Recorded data
[Start of section]
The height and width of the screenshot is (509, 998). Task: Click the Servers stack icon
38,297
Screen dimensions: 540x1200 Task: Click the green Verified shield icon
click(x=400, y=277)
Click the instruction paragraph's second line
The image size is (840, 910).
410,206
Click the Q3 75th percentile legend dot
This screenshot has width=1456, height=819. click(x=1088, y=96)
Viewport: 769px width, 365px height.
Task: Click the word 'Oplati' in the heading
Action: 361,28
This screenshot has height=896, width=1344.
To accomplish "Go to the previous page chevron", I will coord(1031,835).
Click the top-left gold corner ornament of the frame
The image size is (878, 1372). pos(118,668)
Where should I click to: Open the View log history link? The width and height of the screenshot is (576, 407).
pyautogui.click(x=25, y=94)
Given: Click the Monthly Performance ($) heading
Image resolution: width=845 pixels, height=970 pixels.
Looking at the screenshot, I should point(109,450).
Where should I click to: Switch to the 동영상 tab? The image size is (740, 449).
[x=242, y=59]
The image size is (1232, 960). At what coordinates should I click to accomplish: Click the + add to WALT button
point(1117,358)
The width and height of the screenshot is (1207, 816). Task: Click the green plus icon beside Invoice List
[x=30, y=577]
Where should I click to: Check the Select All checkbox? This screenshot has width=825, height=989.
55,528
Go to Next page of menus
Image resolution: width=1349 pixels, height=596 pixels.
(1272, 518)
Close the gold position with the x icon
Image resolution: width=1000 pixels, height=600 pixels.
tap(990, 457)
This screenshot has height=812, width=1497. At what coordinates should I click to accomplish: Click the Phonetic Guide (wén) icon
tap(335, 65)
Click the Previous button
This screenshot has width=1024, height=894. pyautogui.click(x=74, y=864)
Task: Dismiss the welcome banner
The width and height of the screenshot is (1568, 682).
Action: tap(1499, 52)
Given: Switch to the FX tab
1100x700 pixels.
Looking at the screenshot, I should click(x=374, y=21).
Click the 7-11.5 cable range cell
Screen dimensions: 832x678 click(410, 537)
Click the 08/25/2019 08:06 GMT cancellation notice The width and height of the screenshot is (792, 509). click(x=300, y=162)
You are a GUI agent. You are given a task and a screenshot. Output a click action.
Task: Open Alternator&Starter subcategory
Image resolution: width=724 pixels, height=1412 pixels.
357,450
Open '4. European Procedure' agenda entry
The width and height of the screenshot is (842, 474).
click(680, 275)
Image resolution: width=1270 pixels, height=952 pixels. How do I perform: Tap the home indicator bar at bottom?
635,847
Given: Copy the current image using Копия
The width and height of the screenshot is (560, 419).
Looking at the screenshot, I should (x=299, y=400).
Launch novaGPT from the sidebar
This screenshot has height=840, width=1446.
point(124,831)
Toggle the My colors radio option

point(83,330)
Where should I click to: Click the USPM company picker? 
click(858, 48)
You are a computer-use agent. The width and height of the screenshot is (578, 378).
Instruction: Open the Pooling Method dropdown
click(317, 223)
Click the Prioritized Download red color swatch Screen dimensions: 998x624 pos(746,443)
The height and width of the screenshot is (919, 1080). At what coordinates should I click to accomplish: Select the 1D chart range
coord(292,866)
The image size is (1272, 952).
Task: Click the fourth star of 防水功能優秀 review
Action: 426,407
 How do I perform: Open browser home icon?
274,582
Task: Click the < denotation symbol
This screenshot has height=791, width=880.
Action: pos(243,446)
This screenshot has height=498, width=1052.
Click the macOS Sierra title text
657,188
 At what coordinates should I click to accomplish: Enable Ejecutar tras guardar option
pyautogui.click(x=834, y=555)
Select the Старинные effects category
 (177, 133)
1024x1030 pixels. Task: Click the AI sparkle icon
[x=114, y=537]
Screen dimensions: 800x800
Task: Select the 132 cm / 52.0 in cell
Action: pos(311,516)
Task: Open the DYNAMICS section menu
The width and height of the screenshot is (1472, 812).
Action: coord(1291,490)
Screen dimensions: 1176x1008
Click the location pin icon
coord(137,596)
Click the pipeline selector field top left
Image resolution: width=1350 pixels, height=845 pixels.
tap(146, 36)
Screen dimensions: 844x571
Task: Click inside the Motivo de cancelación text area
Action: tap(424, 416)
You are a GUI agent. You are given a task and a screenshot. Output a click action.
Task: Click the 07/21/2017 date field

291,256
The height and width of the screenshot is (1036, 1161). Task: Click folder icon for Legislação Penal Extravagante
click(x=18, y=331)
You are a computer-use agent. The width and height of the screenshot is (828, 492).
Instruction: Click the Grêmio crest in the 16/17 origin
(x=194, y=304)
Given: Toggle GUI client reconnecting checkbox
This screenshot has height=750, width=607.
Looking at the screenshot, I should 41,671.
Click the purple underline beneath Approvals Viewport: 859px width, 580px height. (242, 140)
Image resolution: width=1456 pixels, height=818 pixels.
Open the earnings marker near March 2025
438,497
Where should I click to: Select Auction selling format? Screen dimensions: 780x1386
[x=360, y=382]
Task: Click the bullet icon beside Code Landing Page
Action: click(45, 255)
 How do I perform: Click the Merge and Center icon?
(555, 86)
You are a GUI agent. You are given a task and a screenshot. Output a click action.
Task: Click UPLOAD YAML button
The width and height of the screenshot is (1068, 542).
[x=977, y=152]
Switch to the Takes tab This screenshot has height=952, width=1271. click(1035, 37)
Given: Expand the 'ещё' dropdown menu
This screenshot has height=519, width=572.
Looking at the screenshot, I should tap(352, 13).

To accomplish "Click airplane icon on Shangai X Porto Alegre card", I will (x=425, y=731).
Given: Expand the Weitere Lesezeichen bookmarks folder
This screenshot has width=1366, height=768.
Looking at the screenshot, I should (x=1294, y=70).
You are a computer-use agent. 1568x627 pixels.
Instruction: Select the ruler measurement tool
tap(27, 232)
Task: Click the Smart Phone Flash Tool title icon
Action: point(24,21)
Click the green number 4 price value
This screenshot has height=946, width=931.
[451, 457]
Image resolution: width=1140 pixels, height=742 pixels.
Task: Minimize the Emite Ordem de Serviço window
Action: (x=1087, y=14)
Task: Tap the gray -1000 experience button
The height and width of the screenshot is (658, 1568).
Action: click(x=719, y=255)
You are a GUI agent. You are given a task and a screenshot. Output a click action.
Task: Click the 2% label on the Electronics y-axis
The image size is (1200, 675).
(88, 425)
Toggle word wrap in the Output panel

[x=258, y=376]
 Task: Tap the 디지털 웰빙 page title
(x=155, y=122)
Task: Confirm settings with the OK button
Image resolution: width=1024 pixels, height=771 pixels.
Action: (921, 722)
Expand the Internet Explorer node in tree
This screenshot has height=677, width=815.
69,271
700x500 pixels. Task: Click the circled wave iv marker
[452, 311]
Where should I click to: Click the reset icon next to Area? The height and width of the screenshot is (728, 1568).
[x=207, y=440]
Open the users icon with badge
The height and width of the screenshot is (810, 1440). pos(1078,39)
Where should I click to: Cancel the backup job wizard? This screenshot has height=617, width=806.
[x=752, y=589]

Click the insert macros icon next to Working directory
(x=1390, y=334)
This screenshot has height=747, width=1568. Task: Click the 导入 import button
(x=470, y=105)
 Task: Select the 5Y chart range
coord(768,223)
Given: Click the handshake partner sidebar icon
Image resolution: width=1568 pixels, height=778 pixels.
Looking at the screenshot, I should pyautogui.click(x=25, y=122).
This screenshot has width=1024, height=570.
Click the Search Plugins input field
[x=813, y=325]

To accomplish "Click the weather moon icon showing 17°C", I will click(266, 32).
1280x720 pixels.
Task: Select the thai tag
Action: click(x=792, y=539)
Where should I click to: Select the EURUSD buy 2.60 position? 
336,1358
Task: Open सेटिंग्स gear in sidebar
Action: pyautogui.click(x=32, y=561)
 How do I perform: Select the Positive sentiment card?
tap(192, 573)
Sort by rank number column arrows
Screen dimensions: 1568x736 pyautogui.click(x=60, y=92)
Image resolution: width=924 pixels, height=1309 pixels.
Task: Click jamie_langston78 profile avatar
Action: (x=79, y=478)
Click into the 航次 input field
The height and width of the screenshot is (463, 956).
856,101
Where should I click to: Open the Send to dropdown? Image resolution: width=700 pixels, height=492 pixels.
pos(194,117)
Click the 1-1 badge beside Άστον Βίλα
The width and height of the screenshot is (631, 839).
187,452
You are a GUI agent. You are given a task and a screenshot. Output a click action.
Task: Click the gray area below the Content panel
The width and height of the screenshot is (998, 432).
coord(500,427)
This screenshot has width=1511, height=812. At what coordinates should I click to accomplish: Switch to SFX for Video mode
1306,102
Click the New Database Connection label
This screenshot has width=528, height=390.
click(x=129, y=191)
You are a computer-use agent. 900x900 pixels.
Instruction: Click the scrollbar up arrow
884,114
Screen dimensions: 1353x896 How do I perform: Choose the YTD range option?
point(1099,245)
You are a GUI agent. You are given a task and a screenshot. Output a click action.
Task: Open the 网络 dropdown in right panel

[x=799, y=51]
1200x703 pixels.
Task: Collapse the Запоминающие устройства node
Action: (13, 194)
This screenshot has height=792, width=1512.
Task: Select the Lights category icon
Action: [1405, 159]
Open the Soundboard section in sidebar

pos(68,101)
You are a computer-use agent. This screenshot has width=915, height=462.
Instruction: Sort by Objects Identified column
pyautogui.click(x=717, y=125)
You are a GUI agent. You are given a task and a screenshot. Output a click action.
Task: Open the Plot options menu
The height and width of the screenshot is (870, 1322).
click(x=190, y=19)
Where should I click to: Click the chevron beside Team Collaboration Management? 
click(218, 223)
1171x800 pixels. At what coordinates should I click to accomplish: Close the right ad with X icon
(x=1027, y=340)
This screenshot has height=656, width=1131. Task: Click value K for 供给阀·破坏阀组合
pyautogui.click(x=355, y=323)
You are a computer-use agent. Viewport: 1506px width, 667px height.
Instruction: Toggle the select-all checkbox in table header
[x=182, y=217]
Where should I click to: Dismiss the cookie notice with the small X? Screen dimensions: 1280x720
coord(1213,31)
[End of section]
What are the lines of the data above that include the string "computer"? Copy them.

Reply:
You are a computer-use agent. The width and height of the screenshot is (578, 378).
You are a computer-use agent. The width and height of the screenshot is (828, 492).
You are a computer-use agent. 1568x627 pixels.
You are a computer-use agent. 900x900 pixels.
You are a computer-use agent. This screenshot has width=915, height=462.
You are a computer-use agent. Viewport: 1506px width, 667px height.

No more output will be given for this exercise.